Data mappings

Data mappings are used during ingestion to map incoming data to columns inside tables.

Data Explorer supports different types of mappings, both row-oriented (CSV, JSON, AVRO and W3CLOGFILE), and column-oriented (Parquet and ORC).

Each element in the mapping list is constructed from three fields:

Property Required Description
Column Target column name in the table.
Datatype Datatype with which to create the mapped column if it doesn't already exist in the table.
Properties Property-bag containing properties specific for each mapping as described in each specific mapping type page.

Important

  • If the table does not exist in the database, then a valid datatype must be specified for all the columns in the mapping.
  • If the columns in the mapping do not exist in the table, then a valid datatype must be specified for all of the non-existing columns.

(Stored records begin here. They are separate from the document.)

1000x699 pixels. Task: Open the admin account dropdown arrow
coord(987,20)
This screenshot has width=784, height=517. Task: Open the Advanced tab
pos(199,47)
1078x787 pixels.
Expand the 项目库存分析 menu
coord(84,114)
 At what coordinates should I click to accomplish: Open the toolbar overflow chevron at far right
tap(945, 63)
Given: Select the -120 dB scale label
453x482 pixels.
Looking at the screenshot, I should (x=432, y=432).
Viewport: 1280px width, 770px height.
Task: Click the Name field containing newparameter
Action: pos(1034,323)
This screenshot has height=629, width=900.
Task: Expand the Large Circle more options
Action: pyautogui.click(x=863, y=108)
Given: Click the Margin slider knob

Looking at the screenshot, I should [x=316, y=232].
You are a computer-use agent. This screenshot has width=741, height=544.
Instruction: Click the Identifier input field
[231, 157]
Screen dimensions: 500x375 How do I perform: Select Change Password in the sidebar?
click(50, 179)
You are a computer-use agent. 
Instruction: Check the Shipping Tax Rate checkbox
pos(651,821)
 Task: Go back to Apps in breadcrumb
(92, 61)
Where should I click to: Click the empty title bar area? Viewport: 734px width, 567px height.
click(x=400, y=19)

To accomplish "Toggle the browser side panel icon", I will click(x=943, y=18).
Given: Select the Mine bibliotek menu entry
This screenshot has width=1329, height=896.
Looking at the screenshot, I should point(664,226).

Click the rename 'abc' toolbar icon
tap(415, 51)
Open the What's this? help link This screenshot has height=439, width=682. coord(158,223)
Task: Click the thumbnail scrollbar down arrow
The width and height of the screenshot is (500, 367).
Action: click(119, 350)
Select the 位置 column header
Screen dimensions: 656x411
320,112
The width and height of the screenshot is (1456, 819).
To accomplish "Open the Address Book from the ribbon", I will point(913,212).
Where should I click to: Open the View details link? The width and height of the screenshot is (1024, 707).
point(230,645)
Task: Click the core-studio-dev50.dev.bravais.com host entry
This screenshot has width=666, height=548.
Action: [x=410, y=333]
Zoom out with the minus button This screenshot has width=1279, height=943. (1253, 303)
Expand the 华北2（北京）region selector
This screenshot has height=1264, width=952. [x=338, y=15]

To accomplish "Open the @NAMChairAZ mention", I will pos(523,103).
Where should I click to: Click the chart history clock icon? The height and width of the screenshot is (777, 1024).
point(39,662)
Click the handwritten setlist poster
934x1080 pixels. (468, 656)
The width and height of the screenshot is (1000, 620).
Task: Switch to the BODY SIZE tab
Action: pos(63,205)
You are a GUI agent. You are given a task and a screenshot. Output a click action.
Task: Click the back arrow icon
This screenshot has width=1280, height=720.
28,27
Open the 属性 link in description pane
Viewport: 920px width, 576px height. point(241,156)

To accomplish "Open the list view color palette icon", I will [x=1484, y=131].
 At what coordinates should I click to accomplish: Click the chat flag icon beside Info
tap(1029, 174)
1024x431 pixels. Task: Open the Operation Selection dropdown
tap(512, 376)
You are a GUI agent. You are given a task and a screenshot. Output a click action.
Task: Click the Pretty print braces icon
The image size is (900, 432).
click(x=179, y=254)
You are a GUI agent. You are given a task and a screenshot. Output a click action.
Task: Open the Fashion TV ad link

The mappings can be pre-created and can be referenced from the ingest command using ingestionMappingReference parameters.

Ingestion is possible without specifying a mapping. See identity mapping.

Supported mapping types

The following table defines mapping types to be used when ingesting or querying external data of a specific format.

Data Format Mapping Type
JSON JSON Mapping
CSV CSV Mapping
TSV CSV Mapping
PSV CSV Mapping
SCSV CSV Mapping
SOHsv CSV Mapping
TXT CSV Mapping
RAW CSV Mapping
AVRO AVRO Mapping
W3CLOGFILE W3CLOGFILE Mapping
Parquet Parquet Mapping
ORC ORC Mapping

Identity mapping

Ingestion is possible without specifying ingestionMapping or ingestionMappingReference properties. The data will be mapped using an identity data mapping derived from the table's schema. The table schema will remain the same. format property should be specified. See ingestion formats.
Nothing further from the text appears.